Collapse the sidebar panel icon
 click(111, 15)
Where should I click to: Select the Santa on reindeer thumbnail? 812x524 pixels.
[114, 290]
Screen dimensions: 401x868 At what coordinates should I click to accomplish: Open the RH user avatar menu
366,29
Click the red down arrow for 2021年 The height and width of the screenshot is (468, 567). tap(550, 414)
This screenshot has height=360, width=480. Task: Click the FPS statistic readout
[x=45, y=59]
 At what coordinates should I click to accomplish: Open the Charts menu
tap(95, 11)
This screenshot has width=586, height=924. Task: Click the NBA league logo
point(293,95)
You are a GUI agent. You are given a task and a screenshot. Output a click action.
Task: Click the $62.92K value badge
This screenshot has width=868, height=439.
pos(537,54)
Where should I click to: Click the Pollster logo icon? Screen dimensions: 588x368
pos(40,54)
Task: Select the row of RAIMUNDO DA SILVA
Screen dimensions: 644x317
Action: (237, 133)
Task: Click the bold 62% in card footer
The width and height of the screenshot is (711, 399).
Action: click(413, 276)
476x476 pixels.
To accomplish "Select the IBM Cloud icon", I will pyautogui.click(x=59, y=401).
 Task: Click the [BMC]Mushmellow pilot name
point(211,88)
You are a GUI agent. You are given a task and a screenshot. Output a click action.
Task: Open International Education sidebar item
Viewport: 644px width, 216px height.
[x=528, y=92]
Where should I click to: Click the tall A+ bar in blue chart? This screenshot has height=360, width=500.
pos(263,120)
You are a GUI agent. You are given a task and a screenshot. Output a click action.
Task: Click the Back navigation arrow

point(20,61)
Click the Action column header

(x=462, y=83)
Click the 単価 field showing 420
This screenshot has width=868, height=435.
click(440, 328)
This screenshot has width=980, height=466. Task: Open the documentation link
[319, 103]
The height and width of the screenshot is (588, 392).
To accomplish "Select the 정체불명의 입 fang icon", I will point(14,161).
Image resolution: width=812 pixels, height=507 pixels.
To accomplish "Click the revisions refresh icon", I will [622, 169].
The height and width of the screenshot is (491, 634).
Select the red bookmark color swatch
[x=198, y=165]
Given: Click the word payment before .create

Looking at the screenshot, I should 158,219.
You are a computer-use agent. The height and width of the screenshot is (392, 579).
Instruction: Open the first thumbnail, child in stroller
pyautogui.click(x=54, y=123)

■ ■ ■ ■ ■

Reproduce each entry from the records above, character for character.

▸ **WORKED SOLUTION**
Collapse the sidebar panel icon
 click(111, 15)
Where should I click to: Select the Santa on reindeer thumbnail? 812x524 pixels.
[114, 290]
Screen dimensions: 401x868 At what coordinates should I click to accomplish: Open the RH user avatar menu
366,29
Click the red down arrow for 2021年 The height and width of the screenshot is (468, 567). tap(550, 414)
This screenshot has height=360, width=480. Task: Click the FPS statistic readout
[x=45, y=59]
 At what coordinates should I click to accomplish: Open the Charts menu
tap(95, 11)
This screenshot has width=586, height=924. Task: Click the NBA league logo
point(293,95)
You are a GUI agent. You are given a task and a screenshot. Output a click action.
Task: Click the $62.92K value badge
This screenshot has width=868, height=439.
pos(537,54)
Where should I click to: Click the Pollster logo icon? Screen dimensions: 588x368
pos(40,54)
Task: Select the row of RAIMUNDO DA SILVA
Screen dimensions: 644x317
Action: (237, 133)
Task: Click the bold 62% in card footer
The width and height of the screenshot is (711, 399).
Action: click(413, 276)
476x476 pixels.
To accomplish "Select the IBM Cloud icon", I will pyautogui.click(x=59, y=401).
 Task: Click the [BMC]Mushmellow pilot name
point(211,88)
You are a GUI agent. You are given a task and a screenshot. Output a click action.
Task: Open International Education sidebar item
Viewport: 644px width, 216px height.
[x=528, y=92]
Where should I click to: Click the tall A+ bar in blue chart? This screenshot has height=360, width=500.
pos(263,120)
You are a GUI agent. You are given a task and a screenshot. Output a click action.
Task: Click the Back navigation arrow

point(20,61)
Click the Action column header

(x=462, y=83)
Click the 単価 field showing 420
This screenshot has width=868, height=435.
click(440, 328)
This screenshot has width=980, height=466. Task: Open the documentation link
[319, 103]
The height and width of the screenshot is (588, 392).
To accomplish "Select the 정체불명의 입 fang icon", I will point(14,161).
Image resolution: width=812 pixels, height=507 pixels.
To accomplish "Click the revisions refresh icon", I will [622, 169].
The height and width of the screenshot is (491, 634).
Select the red bookmark color swatch
[x=198, y=165]
Given: Click the word payment before .create

Looking at the screenshot, I should 158,219.
You are a computer-use agent. The height and width of the screenshot is (392, 579).
Instruction: Open the first thumbnail, child in stroller
pyautogui.click(x=54, y=123)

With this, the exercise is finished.